In an interview, Valnet's Rony Arzoumanian said that the deal to purchase Polygon had been in the works for a few months, and that they retained about ten staff and expect to add more to build its team to build out the site more for the next five to ten years. Arzoumanian also said they had no plans to eliminate the archive of Polygon articles, nor to incorporate artificial intelligence in their product.

==Content==

We want to focus on the human side of development, and focus things on people. I want people to feel the respect that we feel for them.
— Justin McElroy on Polygons editorial strategy, October 2012

Polygon publishes video game news, entertainment, reviews, and video. They sought to set their content apart from other games journalism outlets by focusing on the people making and playing the games rather than the games alone. At the site's outset, Polygon planned to run multiple longform feature articles weekly, which they intended to be comparable in intent to the cover stories of magazines. They also decided to allow their game review scores to be updated as the games were updated, so as to more adequately reflect games that had changed with downloadable content and updates since their original release. In consideration of games that may differ in quality before and after release, Polygon later began to mark pre-release reviews as "provisional" to defer final scoring until after their public release.

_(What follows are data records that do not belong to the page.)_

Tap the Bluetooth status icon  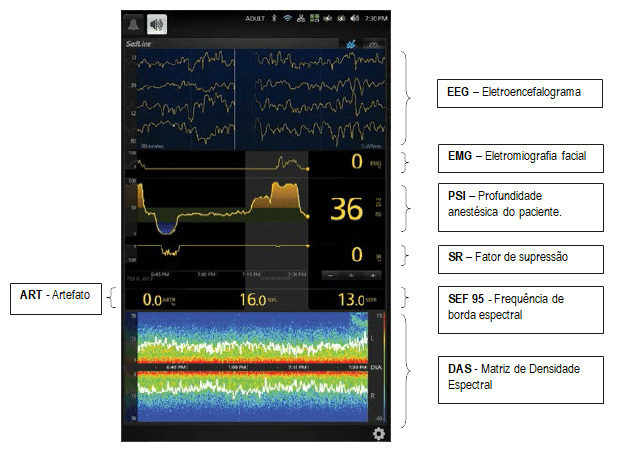(274, 19)

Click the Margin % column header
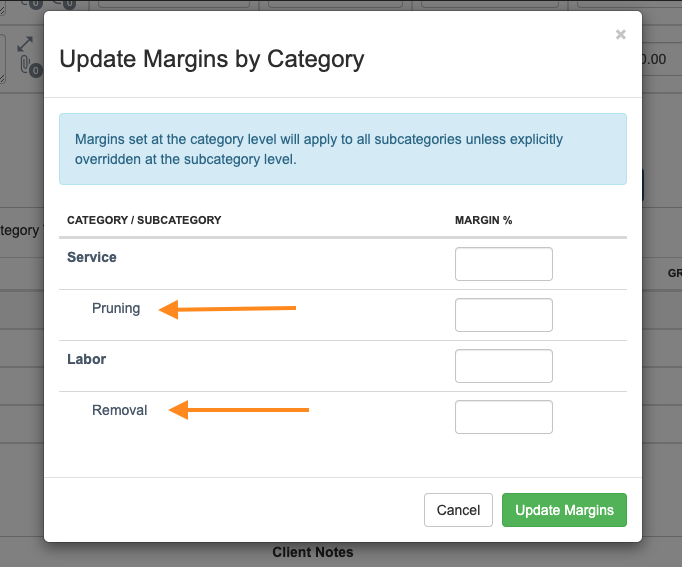coord(483,220)
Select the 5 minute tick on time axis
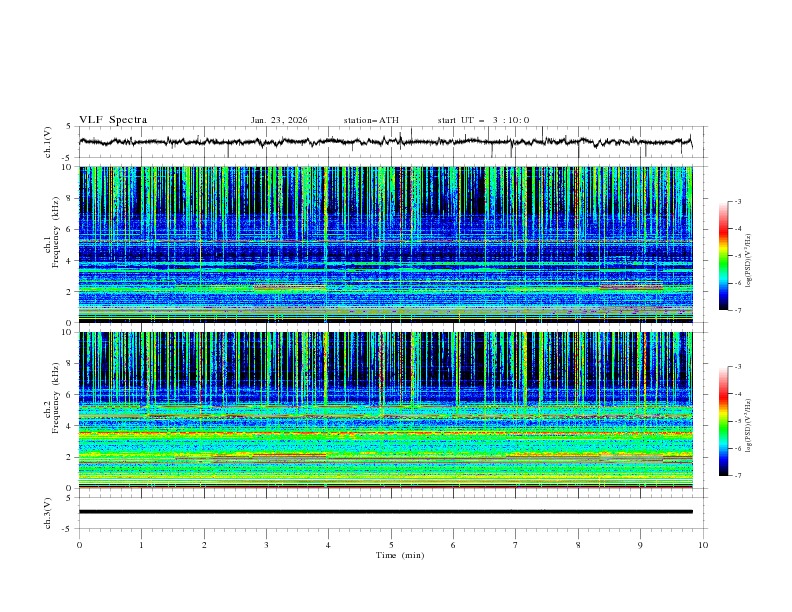792x612 pixels. (391, 544)
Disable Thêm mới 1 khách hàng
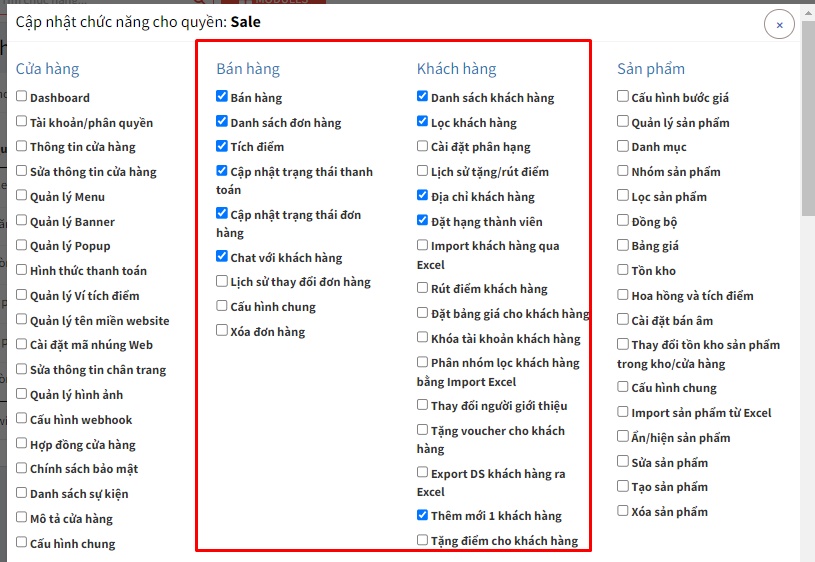Image resolution: width=815 pixels, height=562 pixels. point(423,516)
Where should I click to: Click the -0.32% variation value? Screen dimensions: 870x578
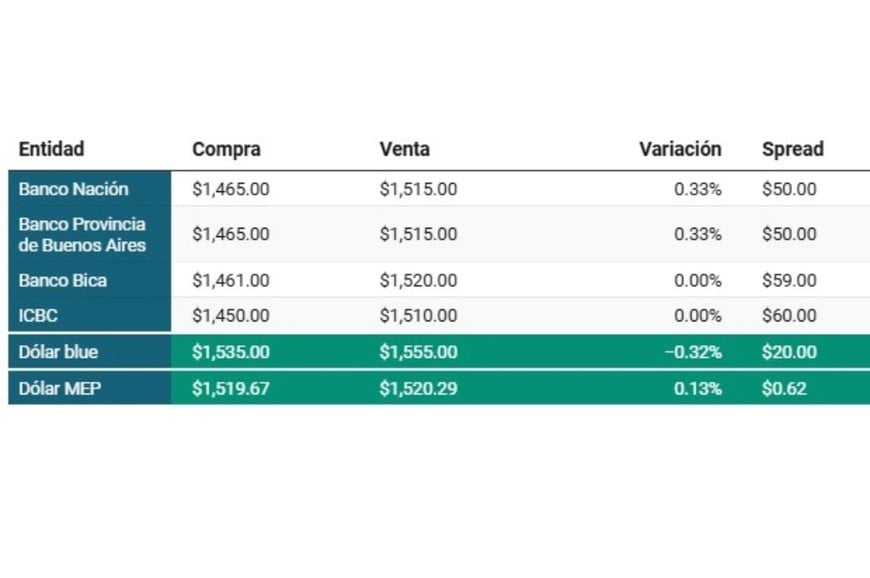[x=694, y=352]
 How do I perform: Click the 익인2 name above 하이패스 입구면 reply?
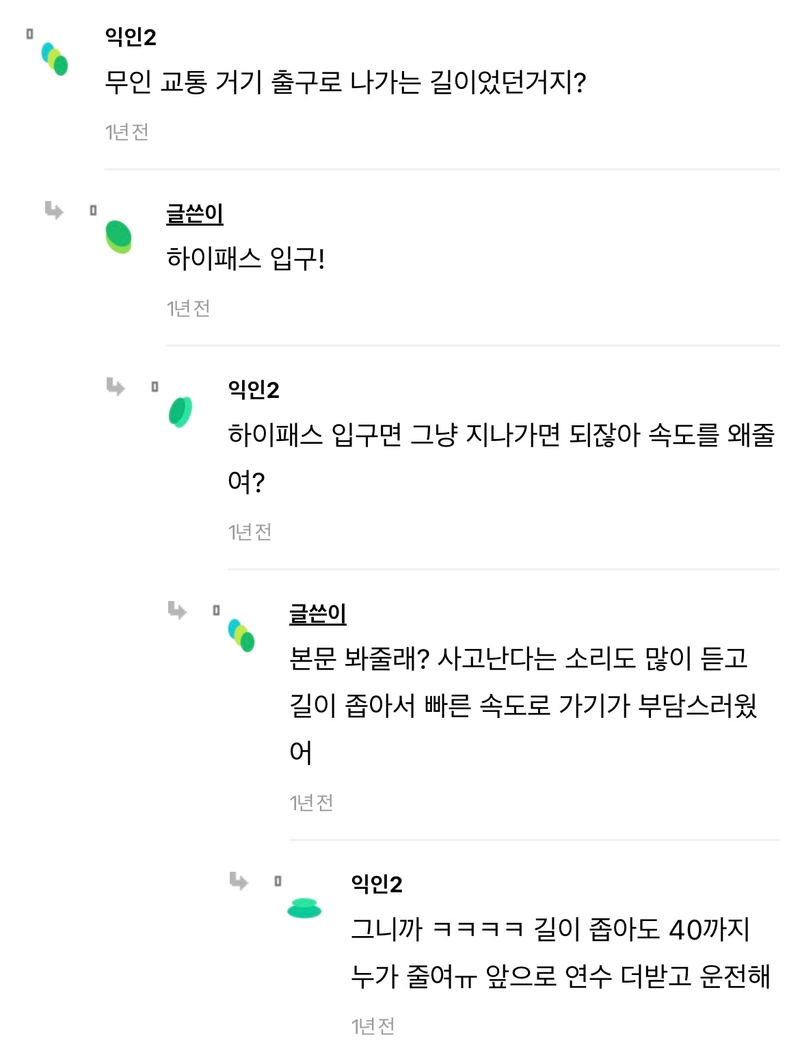(253, 389)
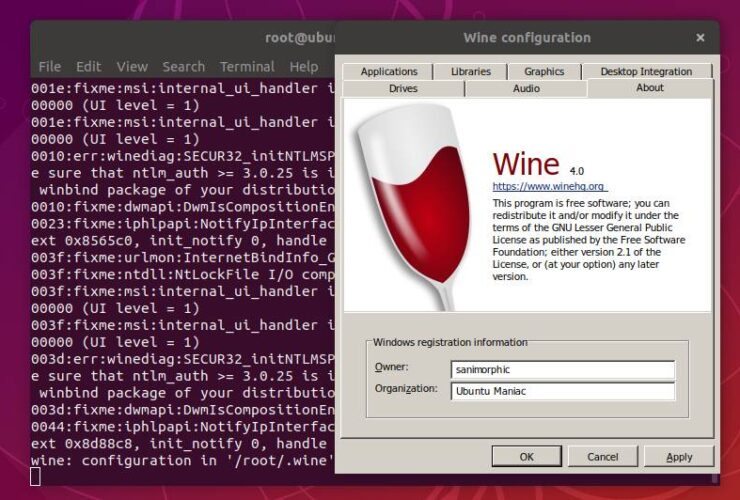Focus the Organization text field
This screenshot has height=500, width=740.
point(562,391)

Polygons emphasis on video production expanded in late 2013, and waned in mid-2014 with the loss of video staff and the editorial decision to run fewer feature articles. By 2015, the site began to shift from games-only coverage to pop culture coverage, similar to the scope of rival sites IGN and Kotaku. In May 2018, Polygon launched the YouTube series "Brand Slam", in which brand mascots battle against one another.

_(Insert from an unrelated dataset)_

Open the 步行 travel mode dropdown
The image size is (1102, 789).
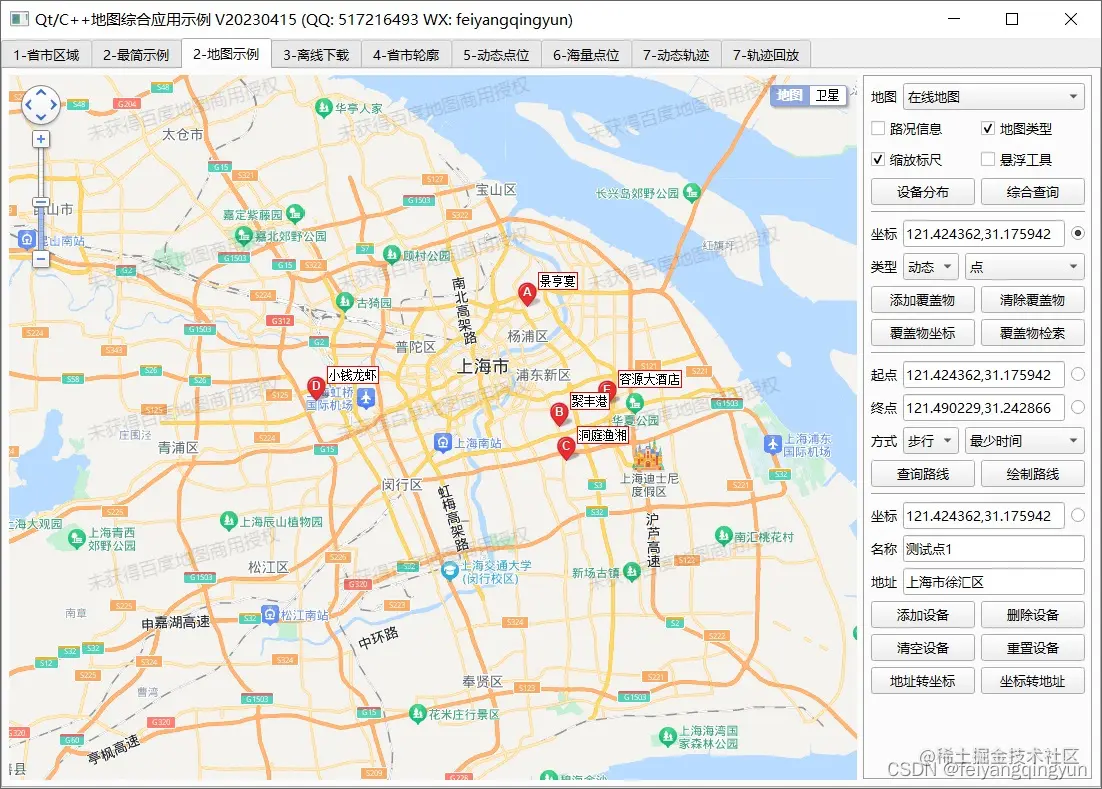click(930, 440)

Polygon ran several podcasts over the years, hosted from the main website. Minimap was named among iTunes's best of 2015, and New York praised the site's Car Boys web series. The website's flagship podcast, called The Polygon Show, launched in 2017 and discusses gaming and culture. It was named one of the "10 gaming podcasts every gaming nerd should know" by The Daily Dot in 2018. The site also hosted general video game podcast The Besties for a time, when hosts Griffin and Justin McElroy, Chris Plante and Russ Frushtick were employees of Polygon.

Starting in September 2018, the site opted to drop scored reviews for games, as to let their reviewers have more freedom in how they review a game; they will substitute their scoring system for a "Polygon Recommends", a game that the reviewer, having played enough of the game to make a determination, can stand behind and support for the site. These Recommended titles subsequently will serve as the basis of selection of "Polygon Essentials", games that the site feels everyone should play.

=== Design ===

Homepage of Polygon in 2024

The site uses a pink color palette and emulates the magazine-style layout of The Verge. Their longform journalism was optimized for reading on tablets. In August 2024, Polygon migrated their site to the WordPress CMS.

=== Business ===
The site uses a "direct content sponsorship" model of online advertising used by SB Nation and The Verge. For example, a video series sponsorship pairs brands with specific editorial content. Forbes wrote that Vox Media's avoidance of content farm and news aggregator tactics, and interest shown in building communities is desirable to "magazine-quality advertisers". The site pitched its longform journalism to advertisers as an indicator of high-quality content. The site's founding sponsors included Geico, Sony, and Unilever.

In June 2014, Polygon ranked fourth among games sites by Comscore web traffic data, behind IGN, GameSpot, and Kotaku. The same month, Grant reported that the previous month had been their most popular.

==Criticism==
VentureBeat criticized the site for accepting $750,000 in sponsorship from Microsoft to make documentary Press Reset in 2014. Game Revolution criticized the site's comparatively low review score given to The Last of Us in 2013, which was later increased with the game's remastered edition. Polygon released a gameplay video of Doom in May 2016, which was ridiculed online for being played by someone who appeared to be a first-person shooter novice. The game's creative director Hugo Martin expressed in a 2020 GameLab panel that they found the video valuable.